● **ФРАГМЕНТ ТЕКСТА**:
═══

Таким было и ощущение Александра III, на более позднем этапе своего правления отзывавшегося о Победоносцеве как о человеке, который был полезен в 1881 году, но к совету которого он более не прислушивается: «Отличный критик, но сам никогда ничего создать не может»[105]
. У Победоносцева не было никакой политической программы — отчасти потому, что он не мыслил конструктивно, а отчасти потому, что, подобно многим другим консерваторам, он верил в значение качества не институтов, а людей: «У меня больше веры в улучшение людей, — писал он в частном письме, — нежели учреждений»[106].В глубине души Победоносцев был абсолютным пессимистом, испытывавшим страх, что, вне зависимости от сделанного, рано или поздно Россию, которую он знал и любил, поглотит волна насилия.

═══

● **ИСХОДНЫЕ ДАННЫЕ**:
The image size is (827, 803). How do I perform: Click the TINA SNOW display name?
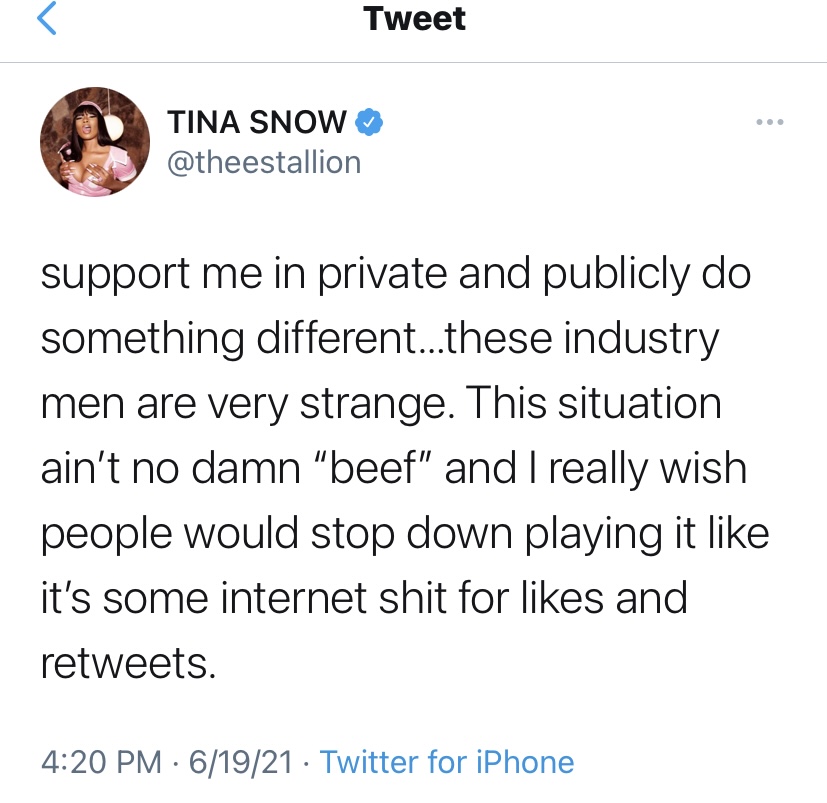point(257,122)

═══

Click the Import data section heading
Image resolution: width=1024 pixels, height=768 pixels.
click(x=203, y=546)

═══

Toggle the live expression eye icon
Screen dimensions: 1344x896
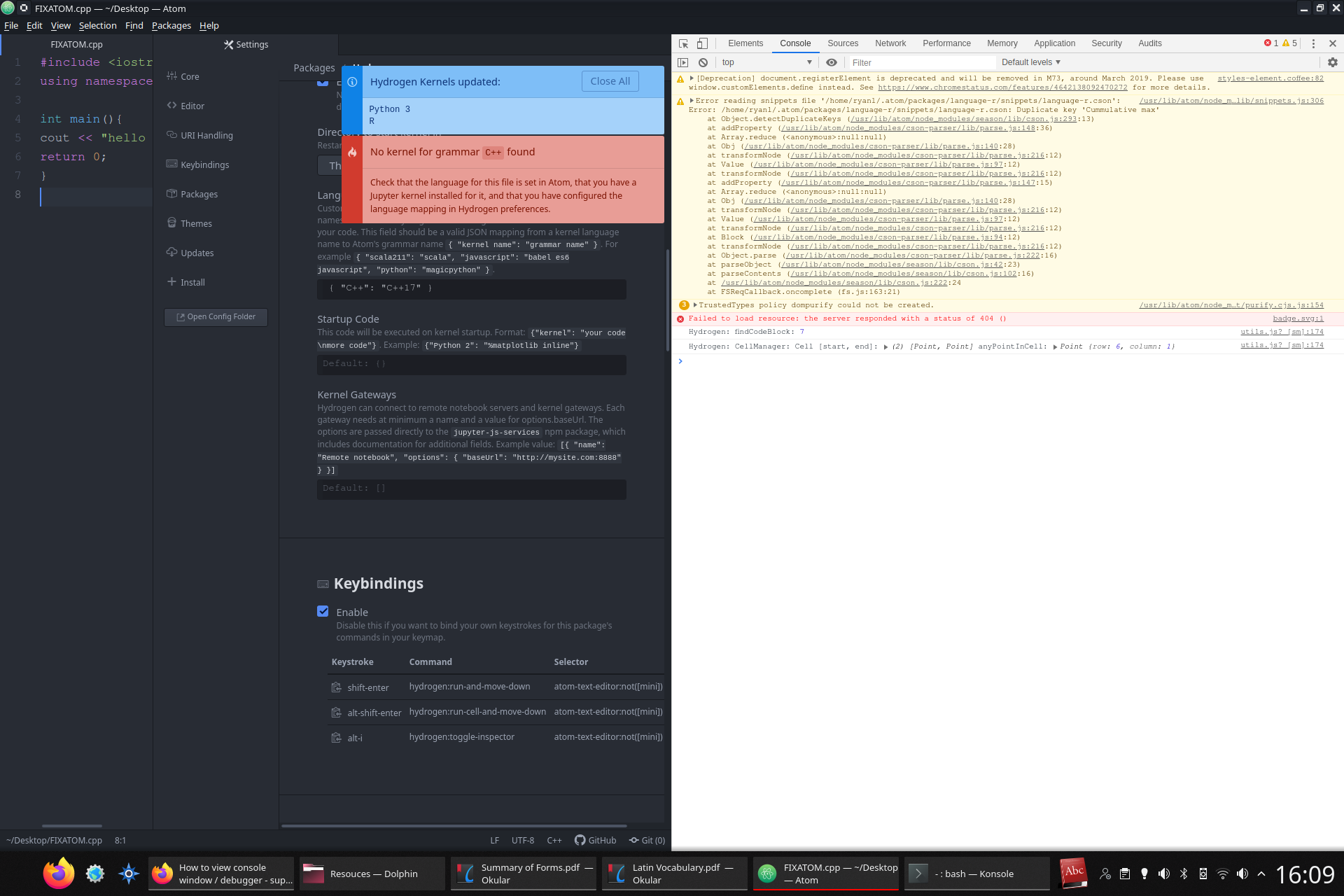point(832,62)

═══

● **ЗАДАНИЯ**:
• A. Почему, согласно фрагменту текста о Победоносцеве, у него не было политической программы? Ответьте в одном–трёх предложениях.
• B. Перескажите кратким списком абзац фрагмента текста, начинающийся словами «Таким было и ощущение Александра III», и сохраните его основные факты.
Этот материал никак не связан с фрагментом текста.

● **ОТВЕТЫ**:
• A. Отчасти потому, что он не мыслил конструктивно. Кроме того, подобно многим другим консерваторам, он верил в значение качества не институтов, а людей: по его словам, у него было больше веры в улучшение людей, нежели учреждений.

• B.
- Александр III на более позднем этапе правления говорил, что Победоносцев был полезен в 1881 году, но к его совету он больше не прислушивается: «Отличный критик, но сам никогда ничего создать не может».
- У Победоносцева не было политической программы: он не мыслил конструктивно и, как многие консерваторы, больше верил в улучшение людей, чем учреждений.
- В глубине души он был абсолютным пессимистом и боялся, что Россию рано или поздно поглотит волна насилия.